ESERCIZIO ASSEGNATO 1: Restituisci senza modifiche il tratto del testo sulle mura di Treviso che va da "L'opera di fra" fino a "gioco dei bambini.".
ESERCIZIO ASSEGNATO 2: Nel testo sulle mura di Treviso, a chi affidò il Consiglio dei Dieci il progetto di fortificazione della città?
ESERCIZIO ASSEGNATO 3: Secondo il testo sulle mura di Treviso, perché per rivestire all'esterno le nuove mura si scelse il laterizio al posto della pietra? Rispondi in una o due frasi.

TESTO MOSTRATO:
────

Ora a sinistra in vicolo del Gallo per circa 100 metri sino a sfociare dritti sulle aperture di visioni sul canale dei Buranelli.
LA PENISOLA DEL PARADISO
Una piccola penisola abitata da coniglietti, oche, anatre ed altri animali.
LE MURA DI TREVISO
Nel 1300
Nel corso del XIV secolo Treviso si era dotata di alte mura merlate ed era collegata con i borghi e la campagna grazie a dodici o tredici porte: san Teonisto, Callimana, santi Quaranta, santa Bona, santa Cristina, san Bartolomeo, sant'Agostino (o san Tommaso), santa Maria Maggiore, san Paolo, santa Margherita, Altinia, del Terraio. Le mura, realizzate in mattoni cotti, senza riparo esterno e senza alcun sostegno interno, erano pensate per resistere alle tecniche di assalto medievali: testuggini, catapulte, arieti. Nel corso degli anni però, le numerose costruzioni addossate alle mura e le borgate esterne, facile riparo ad eventuali attaccanti, avevano in parte intaccato la funzionalità di tale sistema difensivo. Resti di questa cinta muraria sono ancora oggi visibili nel tratto della mura cinquecentesche in corrispondenza di porta Altinia, costruita accanto a una precedente porta medievale di cui sussistono le volte.
Nel 1500
Dopo la sconfitta di Agnadello, Venezia si affrettò a fortificare le più importanti città di terraferma, tra le quali Treviso. Il progetto fu affidato dal Consiglio dei Dieci al frate francescano Giovanni Giocondo da Verona.
Tra il 1509 e il 1518, furono demoliti le mura medievali, i borghi e tutti gli altri edifici che si trovavano all'esterno o, seppur all'interno, nelle immediate vicinanze della cinta muraria: si passò così da una struttura urbana con uno sviluppo a raggiera in corrispondenza delle arterie che si allontanavano dal centro, ad un impianto murario poligonale che traccia il limite invalicabile delle attività edilizie. Oltre la cinta muraria si estendeva una spianata priva di case a alberi. Le nuove mura furono costruite a terrapieno, rivestito all'esterno da una spessa muraglia in laterizio, più economico e facile da usare rispetto alla pietra, ma anche più elastico per meglio resistere all'artiglieria. Come in altre città del nord (ad esempio le mura di Ferrara) le mura di Treviso sono decorate a due terzi dell'altezza da un cordolo in pietra d'Istria in alcuni tratti ancor ‘oggi conservatosi. In prossimità dei principali bastioni sono tuttora visibili, incastonati nel paramento di mattoni, eleganti bassorilievi raffiguranti il leone di san Marco.
L'opera di fra Giocondo ben sopportò l'assedio di Treviso, posto dagli eserciti della Lega di Cambrai nell'estate del 1511. In particolare, tra il 7 e il 15 ottobre di quell'anno fu sferrato un violento e decisivo attacco, il quale, tuttavia, si risolse per gli assedianti in un nulla di fatto. Nella seconda metà del XIX secolo il terrapieno fu sistemato per ricavarne un viale alberato, destinato al passeggio e al gioco dei bambini.

────

[Voci della raccolta]
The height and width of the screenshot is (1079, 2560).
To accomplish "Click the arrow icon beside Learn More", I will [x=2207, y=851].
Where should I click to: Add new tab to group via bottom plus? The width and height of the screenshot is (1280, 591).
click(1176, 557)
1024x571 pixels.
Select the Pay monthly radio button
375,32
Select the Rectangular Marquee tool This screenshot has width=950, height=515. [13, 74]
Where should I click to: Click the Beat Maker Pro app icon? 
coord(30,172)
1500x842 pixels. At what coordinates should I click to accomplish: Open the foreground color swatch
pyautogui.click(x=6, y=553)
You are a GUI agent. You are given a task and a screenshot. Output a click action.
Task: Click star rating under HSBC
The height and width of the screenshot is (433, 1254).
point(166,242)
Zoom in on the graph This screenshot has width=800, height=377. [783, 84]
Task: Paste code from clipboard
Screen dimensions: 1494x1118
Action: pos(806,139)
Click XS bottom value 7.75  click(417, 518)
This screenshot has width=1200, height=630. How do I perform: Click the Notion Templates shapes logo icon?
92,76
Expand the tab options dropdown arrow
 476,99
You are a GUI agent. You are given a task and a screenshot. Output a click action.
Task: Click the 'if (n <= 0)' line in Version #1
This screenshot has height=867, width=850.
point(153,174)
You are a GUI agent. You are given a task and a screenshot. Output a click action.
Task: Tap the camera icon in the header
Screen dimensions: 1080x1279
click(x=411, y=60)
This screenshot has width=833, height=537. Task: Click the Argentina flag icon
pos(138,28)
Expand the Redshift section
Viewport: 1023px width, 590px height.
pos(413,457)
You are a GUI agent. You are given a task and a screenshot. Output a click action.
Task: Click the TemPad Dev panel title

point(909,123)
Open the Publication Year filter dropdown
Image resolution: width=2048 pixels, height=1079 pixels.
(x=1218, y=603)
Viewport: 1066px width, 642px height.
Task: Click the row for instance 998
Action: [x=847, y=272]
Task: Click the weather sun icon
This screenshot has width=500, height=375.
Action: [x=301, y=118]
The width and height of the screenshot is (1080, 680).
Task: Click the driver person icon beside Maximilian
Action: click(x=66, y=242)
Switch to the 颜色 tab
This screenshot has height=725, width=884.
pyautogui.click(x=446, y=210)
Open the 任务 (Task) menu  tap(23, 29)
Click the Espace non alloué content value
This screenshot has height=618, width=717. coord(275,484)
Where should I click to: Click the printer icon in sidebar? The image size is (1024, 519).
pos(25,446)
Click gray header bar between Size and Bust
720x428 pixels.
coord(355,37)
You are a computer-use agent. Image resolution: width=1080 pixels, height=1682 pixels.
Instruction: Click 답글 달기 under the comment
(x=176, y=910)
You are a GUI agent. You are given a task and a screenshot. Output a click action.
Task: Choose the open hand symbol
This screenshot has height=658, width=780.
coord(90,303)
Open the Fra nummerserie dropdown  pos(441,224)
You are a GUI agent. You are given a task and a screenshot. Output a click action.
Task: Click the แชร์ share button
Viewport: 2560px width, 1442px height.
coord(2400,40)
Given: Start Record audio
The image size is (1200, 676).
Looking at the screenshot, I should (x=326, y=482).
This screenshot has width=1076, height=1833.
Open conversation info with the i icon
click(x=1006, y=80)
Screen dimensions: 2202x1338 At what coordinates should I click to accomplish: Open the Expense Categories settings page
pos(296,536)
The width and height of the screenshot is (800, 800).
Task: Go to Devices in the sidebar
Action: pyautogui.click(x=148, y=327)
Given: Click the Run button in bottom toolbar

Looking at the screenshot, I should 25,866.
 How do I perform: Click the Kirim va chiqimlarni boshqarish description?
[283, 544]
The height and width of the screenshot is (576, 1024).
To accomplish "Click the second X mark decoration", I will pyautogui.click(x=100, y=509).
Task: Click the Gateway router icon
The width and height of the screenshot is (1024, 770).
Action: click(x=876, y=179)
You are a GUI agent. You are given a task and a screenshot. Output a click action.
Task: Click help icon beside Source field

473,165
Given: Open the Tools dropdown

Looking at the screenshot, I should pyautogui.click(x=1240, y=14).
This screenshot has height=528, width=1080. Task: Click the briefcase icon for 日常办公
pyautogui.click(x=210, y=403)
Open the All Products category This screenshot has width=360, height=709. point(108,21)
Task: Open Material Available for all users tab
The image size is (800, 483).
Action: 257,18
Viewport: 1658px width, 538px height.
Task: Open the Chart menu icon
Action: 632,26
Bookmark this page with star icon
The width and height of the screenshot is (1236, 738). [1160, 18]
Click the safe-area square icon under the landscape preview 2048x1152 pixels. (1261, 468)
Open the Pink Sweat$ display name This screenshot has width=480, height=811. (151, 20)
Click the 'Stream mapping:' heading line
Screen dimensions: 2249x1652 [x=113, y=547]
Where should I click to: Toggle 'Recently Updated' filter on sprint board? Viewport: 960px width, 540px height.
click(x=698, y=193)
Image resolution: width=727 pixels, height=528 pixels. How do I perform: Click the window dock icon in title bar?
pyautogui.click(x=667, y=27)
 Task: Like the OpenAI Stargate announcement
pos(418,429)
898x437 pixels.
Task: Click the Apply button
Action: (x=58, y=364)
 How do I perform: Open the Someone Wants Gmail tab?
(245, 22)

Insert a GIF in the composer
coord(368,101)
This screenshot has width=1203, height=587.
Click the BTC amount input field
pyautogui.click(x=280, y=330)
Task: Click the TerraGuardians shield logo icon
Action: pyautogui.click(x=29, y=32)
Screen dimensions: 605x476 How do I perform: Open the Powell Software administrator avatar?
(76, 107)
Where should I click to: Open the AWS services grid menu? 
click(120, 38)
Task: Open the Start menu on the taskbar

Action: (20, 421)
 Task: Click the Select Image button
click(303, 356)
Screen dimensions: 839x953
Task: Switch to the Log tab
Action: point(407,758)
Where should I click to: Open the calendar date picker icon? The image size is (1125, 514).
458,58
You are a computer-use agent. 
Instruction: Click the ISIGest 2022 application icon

────

RISPOSTA ESERCIZIO 1:
L'opera di fra Giocondo ben sopportò l'assedio di Treviso, posto dagli eserciti della Lega di Cambrai nell'estate del 1511. In particolare, tra il 7 e il 15 ottobre di quell'anno fu sferrato un violento e decisivo attacco, il quale, tuttavia, si risolse per gli assedianti in un nulla di fatto. Nella seconda metà del XIX secolo il terrapieno fu sistemato per ricavarne un viale alberato, destinato al passeggio e al gioco dei bambini.

RISPOSTA ESERCIZIO 2: Al frate francescano Giovanni Giocondo da Verona.

RISPOSTA ESERCIZIO 3: Il laterizio era più economico e più facile da usare rispetto alla pietra. Era anche più elastico e quindi resisteva meglio all'artiglieria.